Abstract
Epidemiologic research has shown that cutaneous markers of photo-damage are associated with risk of basal cell carcinoma (BCC). However, there has been no previous attempt to calculate pooled risk estimates. We conducted a systematic review and meta-analysis after extracting relevant studies published up to January 2013 from five electronic databases. Eligible studies were those that permitted quantitative assessment of the association between histologically confirmed BCC and actinic keratoses, solar elastosis, solar lentigines, or telangiectasia. Seven eligible studies were identified and summary odds ratios (ORs) were calculated using both random and quality effects models. Having more than ten actinic keratoses was most strongly associated with BCC, conferring up to a fivefold increase in risk (OR: 4.97; 95% CI: 3.26–7.58). Other factors, including solar elastosis, solar lentigines, and telangiectasia had weaker but positive associations with BCC with ORs around 1.5. Markers of chronic photo-damage are positively associated with BCC. The presence of actinic keratoses was the most strongly associated with BCC of the markers examined. This work highlights the relatively modest association between markers of chronic ultraviolet exposure and BCC. Cancer Epidemiol Biomarkers Prev; 22(9); 1483–9. ©2013 AACR.
Introduction
Basal cell carcinoma (BCC) is the most commonly diagnosed cancer in Caucasian populations. BCC is not routinely captured in registries, but it is nevertheless clear that the incidence rates of BCC vary significantly around the world, ranging from 2 in east Asia to 1,600/100,000 per year in Queensland, Australia (1–7). The incidence rates seem to be increasing in several populations (8–11). Although mortality from BCC is low, morbidity can be considerable. Arguably, the greatest burden, however, is on health system budgets. The total annual cost of managing keratinocyte cancers has been estimated to be about 500 million dollars in Australia (12), and as BCCs account for more than 70% of all keratinocyte cancers (13), they are likely to account for a large proportion of this total cost. The personal and health system costs of BCC emphasize the need for scientific inquiry into better understanding the causes of these common cancers.

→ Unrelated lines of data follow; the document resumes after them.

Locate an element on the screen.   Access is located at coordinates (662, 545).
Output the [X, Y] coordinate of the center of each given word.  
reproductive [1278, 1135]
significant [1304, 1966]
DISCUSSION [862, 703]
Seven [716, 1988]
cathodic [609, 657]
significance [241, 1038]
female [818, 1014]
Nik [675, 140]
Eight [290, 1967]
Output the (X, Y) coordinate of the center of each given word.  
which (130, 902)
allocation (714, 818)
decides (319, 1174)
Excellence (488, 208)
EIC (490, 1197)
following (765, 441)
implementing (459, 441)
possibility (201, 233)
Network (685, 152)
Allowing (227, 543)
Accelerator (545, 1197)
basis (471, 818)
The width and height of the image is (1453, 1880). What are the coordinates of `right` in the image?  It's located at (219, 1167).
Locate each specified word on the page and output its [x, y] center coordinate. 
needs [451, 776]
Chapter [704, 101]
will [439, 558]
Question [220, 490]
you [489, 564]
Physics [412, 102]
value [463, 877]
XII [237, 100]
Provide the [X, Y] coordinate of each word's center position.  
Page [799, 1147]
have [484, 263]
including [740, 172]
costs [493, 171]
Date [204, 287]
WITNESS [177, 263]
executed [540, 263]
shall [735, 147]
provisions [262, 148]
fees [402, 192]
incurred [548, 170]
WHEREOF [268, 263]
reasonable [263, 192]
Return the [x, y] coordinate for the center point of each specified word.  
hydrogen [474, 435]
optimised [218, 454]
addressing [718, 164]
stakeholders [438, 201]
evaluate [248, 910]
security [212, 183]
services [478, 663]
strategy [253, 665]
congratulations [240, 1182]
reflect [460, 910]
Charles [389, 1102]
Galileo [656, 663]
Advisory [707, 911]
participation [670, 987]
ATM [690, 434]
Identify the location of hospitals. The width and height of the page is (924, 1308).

Ultraviolet radiation (UVR) is the major etiologic agent in the pathogenesis of BCC (14–16). However, while comparisons of BCC incidence between fair-skinned populations living in regions with different ambient UVR highlight the importance of sun exposure, studies of personal sun exposure suggest lower levels of risk, with typically less than a doubling in risk with high self-reported levels of sun exposure (17). There is a plateau of BCC incidence with age and a reportedly stronger association with recreational than with occupational or total exposure (15), and it has been suggested that childhood might represent a critically important exposure window (14). In addition, while BCC occurs predominantly on the head and neck, approximately 25% arise on less sun-exposed body sites such as the trunk (18–21). This is in contrast with squamous cell carcinoma (SCC) where only 8% of lesions occur on the trunk (18) and the strongest risks seem to result from a lifetime of high sun exposure (22).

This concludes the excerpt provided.